Suddenly, with a quick movement, Denia disengaged herself from Dyson's encircling arm. "Ah!" she exclaimed, drawing a deep breath, as she turned and confronted him, "for the moment I had forgotten. Answer me this, and truthfully, as the breath is in your body: Did you, or did you not, just before you went away, on two occasions, take Annabel Glyn for a walk along the Solchester Road?"
There was a perceptible pause before Dyson replied. Then with a laugh which to Fanny in her hiding-place sounded wholly forced and artificial, he said: "Why, my darling, what rubbishing nonsense is this you have got into that pretty head of yours? _I_ take Annabel Glyn for a walk? The idea is preposterous."
"Your answer is no answer. Did you, or did you not, take her?"
"I did not."
"That you will swear?"
"That I swear."
"Very well. I will take your word for the truth of what you tell me. It was the dusk of evening and my informant must have mistaken someone else for you. Only, I want you to understand, Dick, that if I know how to love, I know how to hate just as fervently. It is as easy to me to do one as the other. Therefore, _cher ami_, woe be to you if you deceive me. Don't forget--never for one moment forget, that your secret is my property--that I hold your life in the hollow of my hand!"
For a moment or two longer her emotion seemed almost to choke her; then suddenly turning, she placed her hand within his arm. "Come," she said, and her voice was again as soft as that of a cooing dove, just one turn more and then you must positively go. "Who can say what prying eyes may not be secretly watching us?"
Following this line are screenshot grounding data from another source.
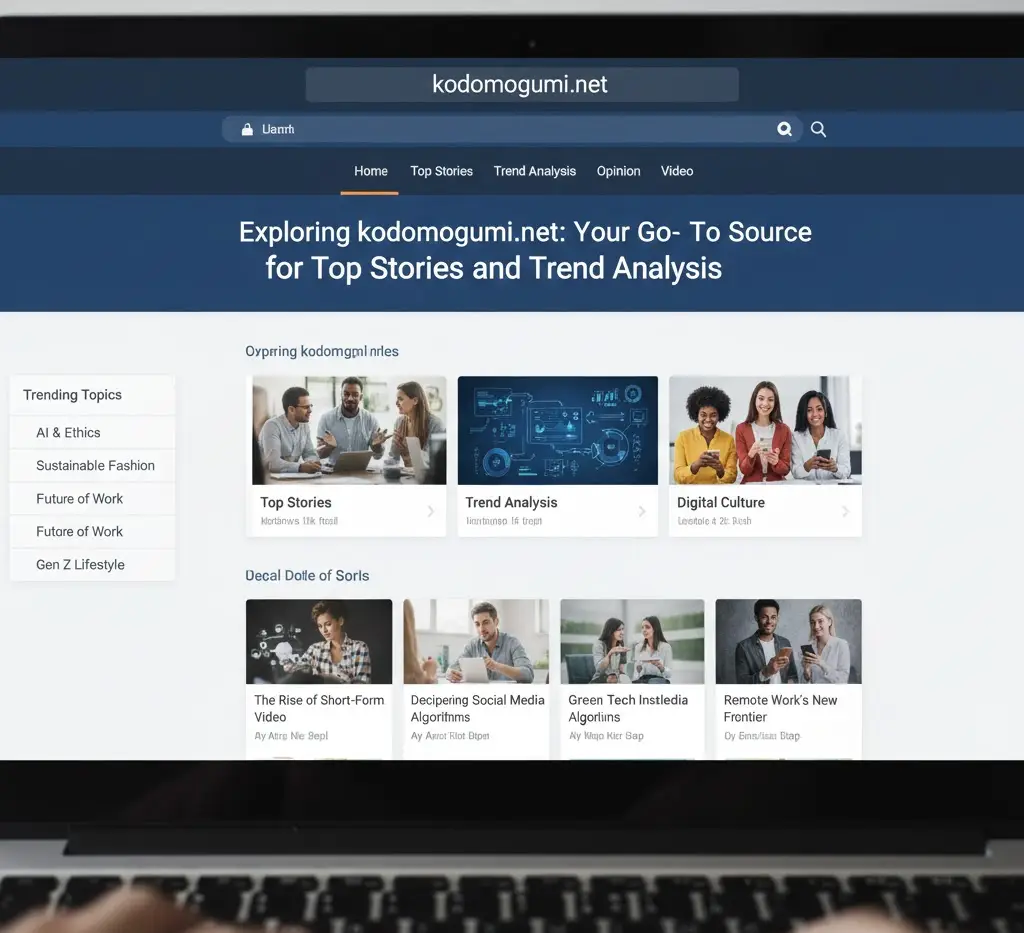Click the search icon right of the bar
This screenshot has height=933, width=1024.
[x=818, y=129]
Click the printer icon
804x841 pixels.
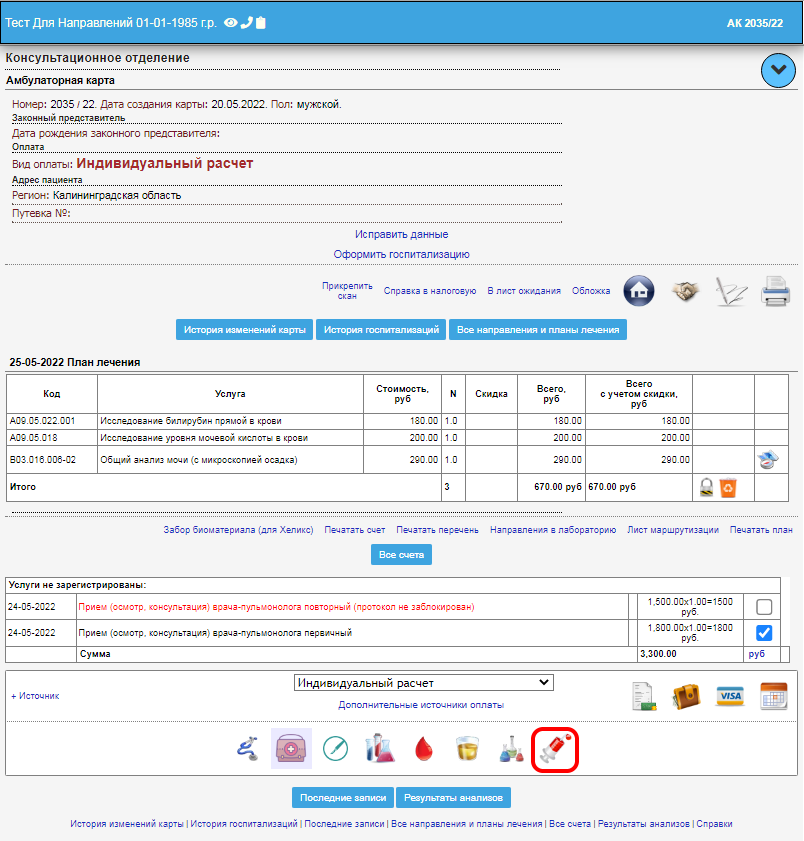coord(775,291)
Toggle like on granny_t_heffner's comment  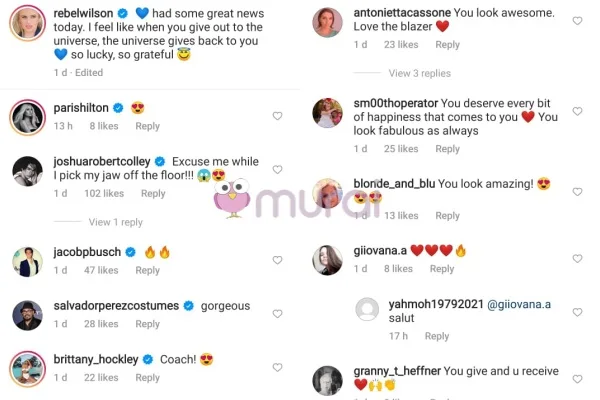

With that they passed out of earshot, and the same instant Fanny turned and sped softly away through the shrubbery at the back of the well-house. As she passed the conservatory she saw that the door was ajar, but she did not pause till she reached her own room. Then she stood with her hands pressed to her head, amazed--confounded--not so much by her own blindness as by the revelation of Denia's unparalleled cunning and duplicity. It almost took her breath away to think of it. How she had hoodwinked them all!--she, with her doll's eyes and candid-seeming brow, and her smile that was almost infantine in its sweetness. What puppets they had been in her fingers--Mr. Melray, Phil, and herself!
And she loved Richard Dyson! On that point, after what she, Fanny, had been witness to, there could be no possible doubt; and yet all along Denia had made believe that Dyson's presence was utterly repugnant to her. But over and above their love for each other was there not some dark secret between the two--some bond the nature of which was known to themselves alone? "Your secret is my property. I hold your life in the hollow of my hand." Those had been Denia's words, and they had been meant as a warning to Dyson. What hidden meaning lay at the back of them? Could it, after all, be possible that Denia----? "No--no--even now I will not believe it!" cried Fanny when her thoughts had carried her thus far.